## CONSIGNE A
Recopiez le passage sur la Charte de la Ligue de « En 1984, nous » à « la République tunisienne. » en remplaçant « terrain d’entente » par « compromis ».
## CONSIGNE B
Écrivez la suite du récit sur la Charte de la Ligue, à partir de là où il s’arrête.

## TEXTE DE LA PAGE

------------------------

En 1984, nous avions décidé d’affirmer clairement nos principes et nos valeurs. Or, les islamistes ligueurs, dont il était le représentant au comité directeur, refusaient de reconnaître la Déclaration universelle de 1948 pour quatre raisons principales: le droit pour une musulmane d’épouser un non-musulman, le droit de changer de religion, l’interdiction de la peine de mort et la reconnaissance d’enfants nés hors mariage, toutes choses contraires à une interprétation littérale du Coran. Après des discussions houleuses, nous avons fini par trouver un terrain d’entente. J’ai proposé une formulation du préambule de la Charte de la Ligue qui fasse référence à la fois à la Déclaration universelle, aux «traditions libérales de l’islam» et aussi à la Constitution de la République tunisienne.

------------------------

## DONNÉES ENREGISTRÉES
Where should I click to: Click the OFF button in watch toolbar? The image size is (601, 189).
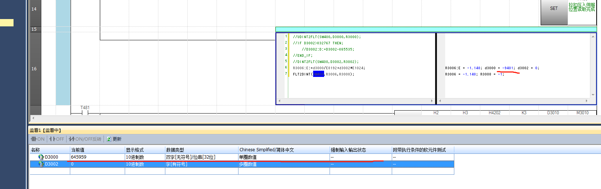coord(57,139)

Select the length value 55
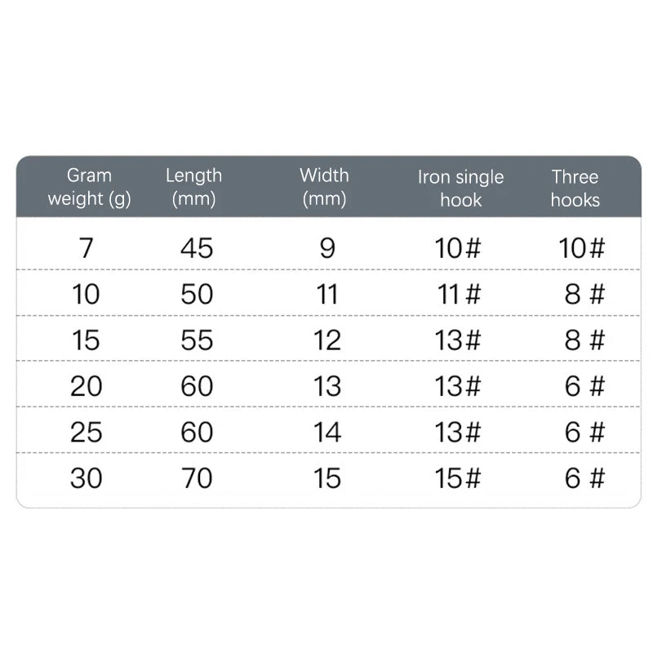pyautogui.click(x=197, y=340)
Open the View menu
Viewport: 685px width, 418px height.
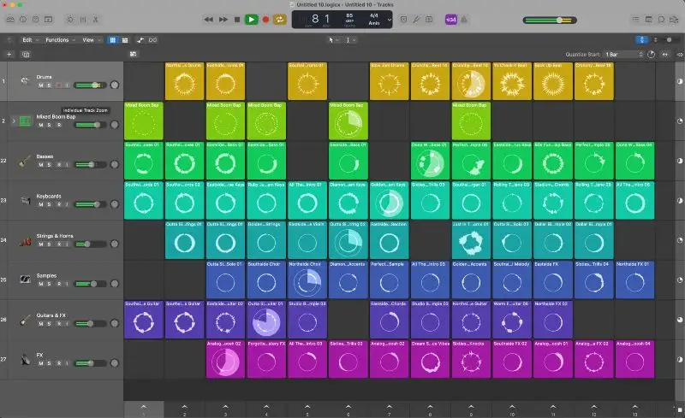coord(89,40)
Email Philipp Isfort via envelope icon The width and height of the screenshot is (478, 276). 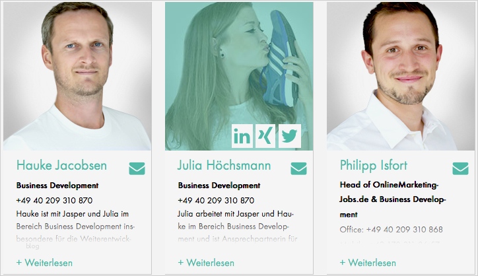tap(460, 168)
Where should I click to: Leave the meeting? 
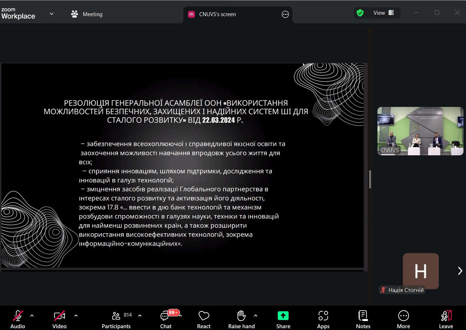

------------------------

## RÉSULTAT FINAL A
En 1984, nous avions décidé d’affirmer clairement nos principes et nos valeurs. Or, les islamistes ligueurs, dont il était le représentant au comité directeur, refusaient de reconnaître la Déclaration universelle de 1948 pour quatre raisons principales: le droit pour une musulmane d’épouser un non-musulman, le droit de changer de religion, l’interdiction de la peine de mort et la reconnaissance d’enfants nés hors mariage, toutes choses contraires à une interprétation littérale du Coran. Après des discussions houleuses, nous avons fini par trouver un compromis. J’ai proposé une formulation du préambule de la Charte de la Ligue qui fasse référence à la fois à la Déclaration universelle, aux «traditions libérales de l’islam» et aussi à la Constitution de la République tunisienne.

## RÉSULTAT FINAL B
C’est ainsi que nous avons trouvé un moyen terme qui a permis à la Ligue de devenir ce lieu de rencontre fructueux entre laïques et islamistes, afin de mieux débattre et dégager des compromis.
Aujourd’hui, vous êtes plutôt perçu comme un «proche» des islamistes. Certains militants de la gauche laïque vous accusent même de faire ouvertement le jeu des partisans de l’islam politique. A l’époque, vous étiez, au contraire, ce que nous pourrions appeler un «éradicateur», l’un des porte- drapeaux de l’anti-islamisme. N’est-ce pas un retournement surprenant?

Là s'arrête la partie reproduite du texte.